La dico e la scrivo sicuro. Sabato pomeriggio lasciare Russell in pole è stata la cosa più immorale, bieca e diseducativa in tutta la storia recente della F.1. Quando c’è una bandiera gialla e una macchina incidentata giace a bordo pista, devi rallentare significativamente, punto. E allora la pole non la fai, non la puoi né la devi fare.
Antonelli, pur pensando erroneamente che fosse entrata una doppia gialla - ma non importa, non è certo rilevante l’intenzionalità, l’animus, bensì il comportamento nudo e crudo -, è stato comunque corretto e ha calato, così si è ritrovato quarto. Russell, primo. Wow. E la tentata difesa del suo comportamento appellandosi ai microsettori è una foglia di fico che non copre quello che non si deve coprire.
Una decisione che ha condizionato l'intero Gran Premio
Da lì, a catena, è stato praticamente influenzato tutto l’andamento del Gp d’Austria, perché partire in quel modo e arrivare con tre piloti insieme, rispettivamente il beneficiario ultimo del fattaccio (Russell), il co-danneggiato insieme a Leclerc (Antonelli) e il presupposto protagonista della situazione di pericolo (Verstappen), equivale a dire che in pratica due terzi dell’ordine d’arrivo sono stati influenzati pesantemente a tavolino con una statuizione che a riguardarla fa acqua da tutte le parti.

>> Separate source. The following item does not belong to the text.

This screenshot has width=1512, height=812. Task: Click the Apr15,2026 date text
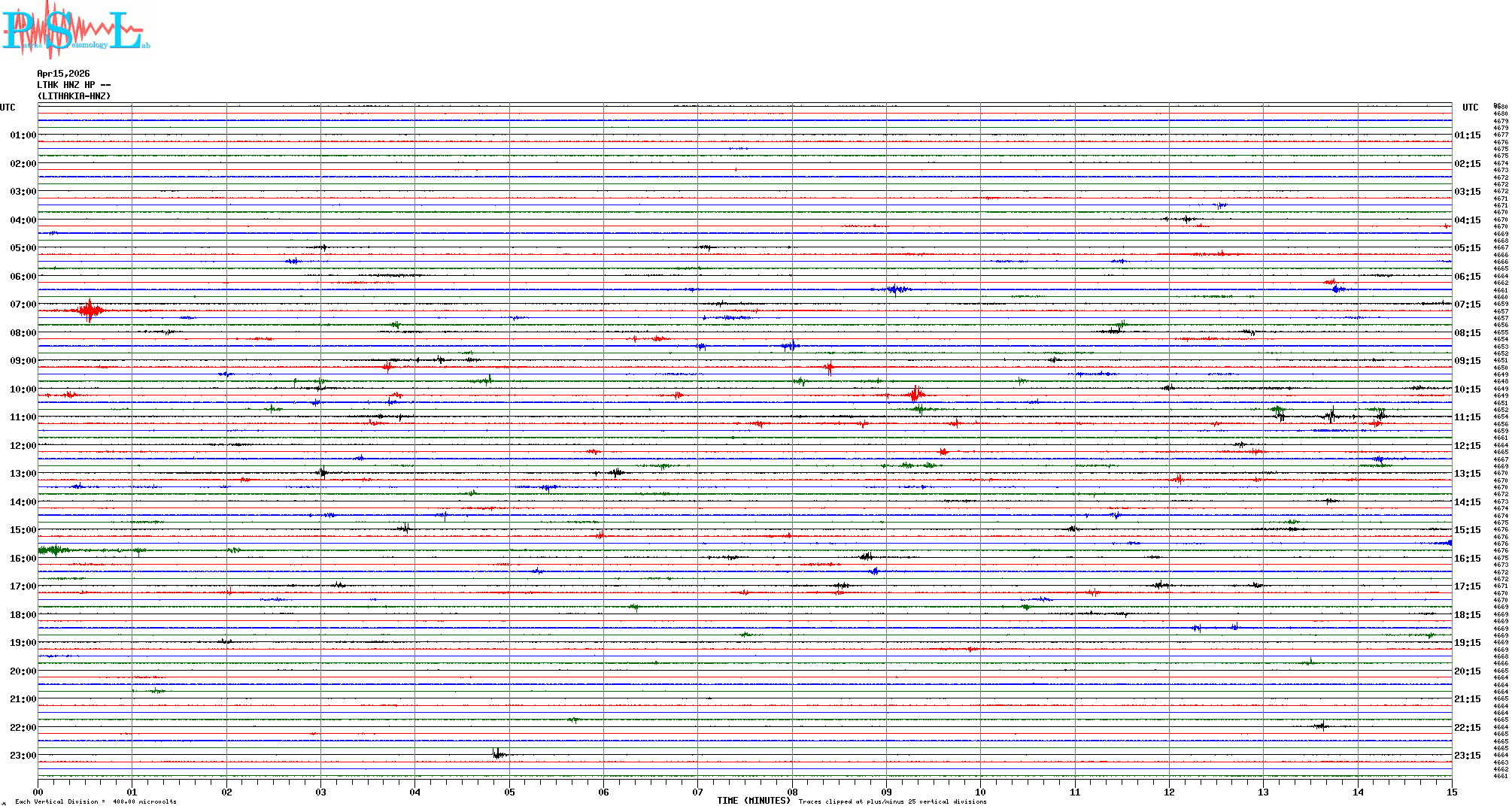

Anche perché il regolamento stesso non specifica né può millimetricamente specificare - ovviamente - quanto e di quanto bisogna esattamente rallentare quando c’è una gialla. Anzi, lo spirito della norma, lo capisce anche una nonna che gioca a burraco, è unicamente quello di preservare a tutti i costi la sicurezza, evitando i presupposti di situazioni potenzialmente molto, molto gravi.